- EXERCISE INPUT
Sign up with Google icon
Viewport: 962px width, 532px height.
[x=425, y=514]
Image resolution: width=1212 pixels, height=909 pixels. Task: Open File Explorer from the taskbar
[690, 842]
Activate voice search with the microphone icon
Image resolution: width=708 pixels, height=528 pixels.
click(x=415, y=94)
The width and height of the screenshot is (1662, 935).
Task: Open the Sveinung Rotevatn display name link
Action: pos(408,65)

- TASK REQUIREMENTS
Transcribe the material above in full.

- WRITTEN ANSWER
Sign up with Google icon
Viewport: 962px width, 532px height.
[x=425, y=514]
Image resolution: width=1212 pixels, height=909 pixels. Task: Open File Explorer from the taskbar
[690, 842]
Activate voice search with the microphone icon
Image resolution: width=708 pixels, height=528 pixels.
click(x=415, y=94)
The width and height of the screenshot is (1662, 935).
Task: Open the Sveinung Rotevatn display name link
Action: pos(408,65)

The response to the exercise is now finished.